Federal appeals court panel upholds lower court decision striking down North Carolina’s ultrasound law

 

By Dave Andrusko

Barbara Holt, President, North Carolina Right to Life

Barbara Holt, President, North Carolina Right to Life

A three-judge panel of the 4th Circuit Court of Appeals today unanimously upheld a lower court judge’s decision striking down The “Right to View” provision of North Carolina’s 2011 “Woman’s Right to Know” law.

That provision requires that an ultrasound image of the unborn child be displayed at least four hours prior to an abortion so that the mother might view it and that she be given the opportunity to hear the unborn child’s heartbeat.

Writing for the panel, Judge J. Harvey Wilkinson argued that this amounted to “compelled speech, even though it is a regulation of the medical profession,” and “is ideological in intent and in kind.”

Judge J. Harvey Wilkinson

Judge J. Harvey Wilkinson

Judge Wilkinson added in the 37-page decision, “Abortion may well be a special case because of the undeniable gravity of all that is involved, but it cannot be so special a case that all other professional rights and medical norms go out the window,” he wrote.

“We are disappointed by the decision of the Court striking down North Carolina’s Ultrasound law,” Barbara Holt, executive director of North Carolina Right to Life, told NRL News Today. “Turning the screen at an angle where the mother may view it if she wishes is very little to ask, considering that a human life hangs in the balance.”

She noted that “Ultrasound technology has made tremendous advancements and provides a window to the womb that allows mothers to see their unborn children in real time. It is absolutely vital that a woman, at this most crucial life-and-death juncture, be provided all the information possible about the abortion procedure and the development of her unborn child. Simply put, the abortion decision cannot be undone. Women deserve all the facts.”

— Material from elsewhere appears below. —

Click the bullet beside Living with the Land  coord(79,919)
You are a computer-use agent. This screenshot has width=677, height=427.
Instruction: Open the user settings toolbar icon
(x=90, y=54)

Holt added, “We will continue to work and urge the legislature to pass legislation that seeks to protect mothers and their unborn children.”

The law, passed with bi-partisan support, was enacted in July 2011 over then-Governor Beverly Perdue’s veto. The “Right to View” provision was preliminarily enjoined by U.S. District Judge Catherine Eagles in October of 2011.

On January 17, 2014, Judge Eagles, an Obama appointee, issued a permanent injunction which the state appealed a month later.

NRL News Today reported on the oral arguments in front of the panel in October.

The coalition of opponents argued that the right to view provision amounted to “compelled speech” which “hijacks a provider’s [the abortionist’s] voice,” according to Julie Rikelman from the Center for Reproductive Rights.

Not so, said Solicitor General John Maddrey. The provision adds “relevant, truthful, real-time information” to North Carolina’s informed consent law,” he said, according to the Associated Press. He added, according to reporter Larry O’Dell, that the state has a legitimate interest in ensuring that a woman’s decision “is mature and informed.”

Maddrey went on to add that “The possibility that sharing physical characteristics of a fetus might make a woman reconsider does not make it unconstitutional,” Franco Ordoñez of McClatchy Newspapers reported. Maddrey “cited earlier U.S. Supreme Court decisions that found that the state has a legitimate interest to protect not only the health of a pregnant woman but also the life of the embryo or fetus she is carrying.”

Maddrey said, “There is an additional state interest at play,” the unborn child.